Task prompt> Take the lines below between the one holding "You are a computer-use" and the one holding "Instruction: Open the Actions menu", inclusive, and copy them exactly. Add nothing.

Exercise material>

—————

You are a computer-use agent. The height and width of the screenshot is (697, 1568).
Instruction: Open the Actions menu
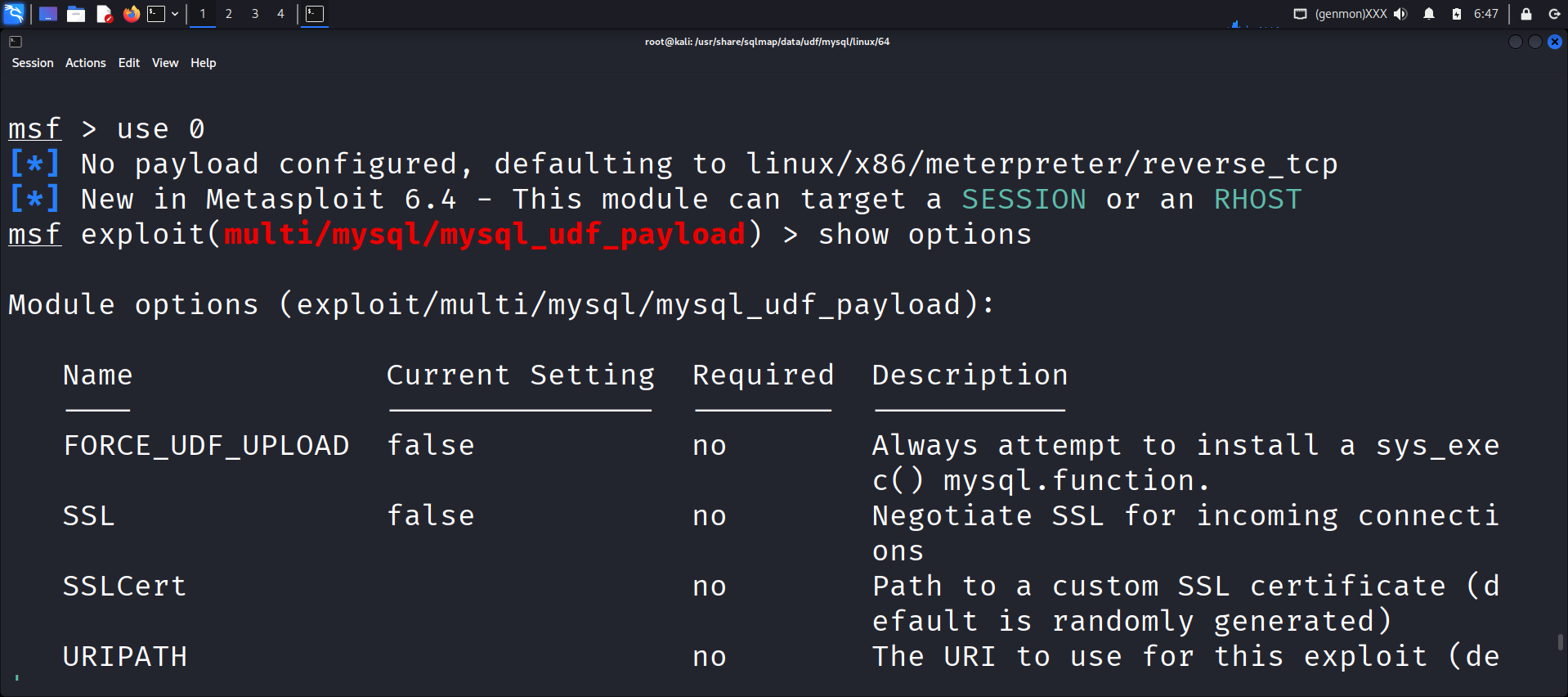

—————

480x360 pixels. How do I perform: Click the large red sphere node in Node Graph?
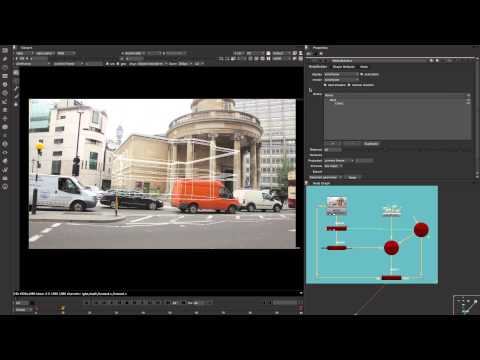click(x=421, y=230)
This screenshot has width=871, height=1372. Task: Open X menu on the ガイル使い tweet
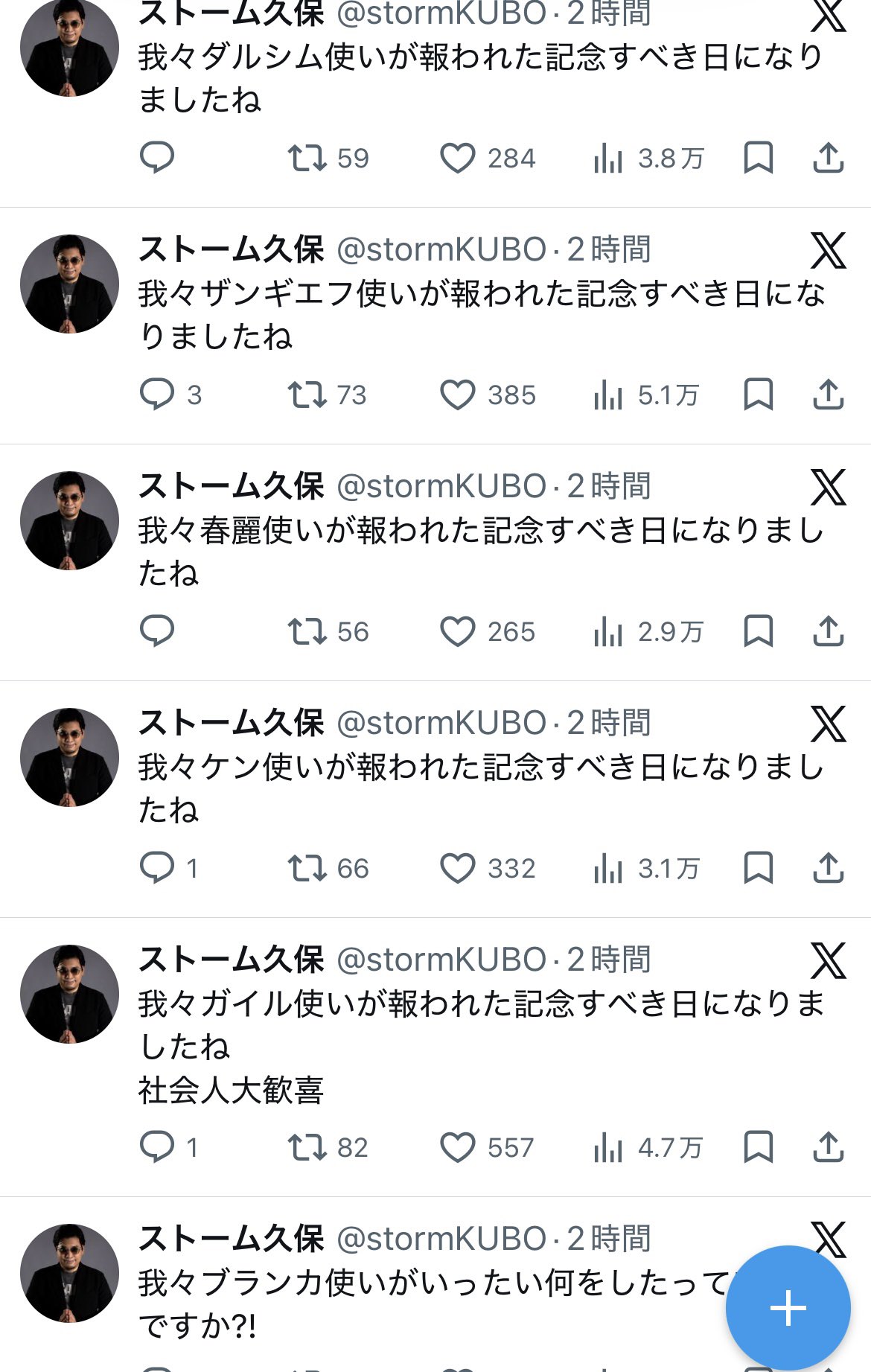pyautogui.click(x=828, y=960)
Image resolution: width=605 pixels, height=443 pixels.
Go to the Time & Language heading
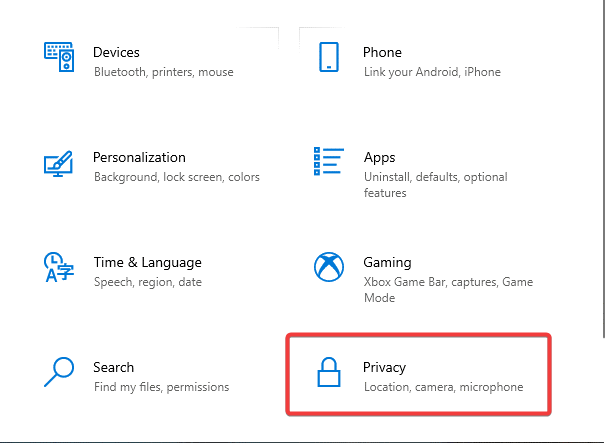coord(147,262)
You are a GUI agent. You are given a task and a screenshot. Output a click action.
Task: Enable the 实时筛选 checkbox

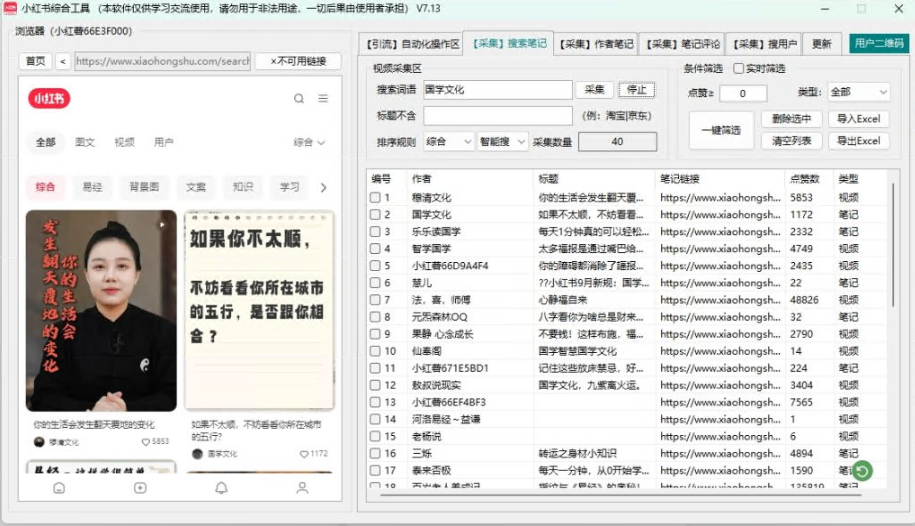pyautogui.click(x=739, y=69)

—————

Output of the exercise>
You are a computer-use agent. The height and width of the screenshot is (697, 1568).
Instruction: Open the Actions menu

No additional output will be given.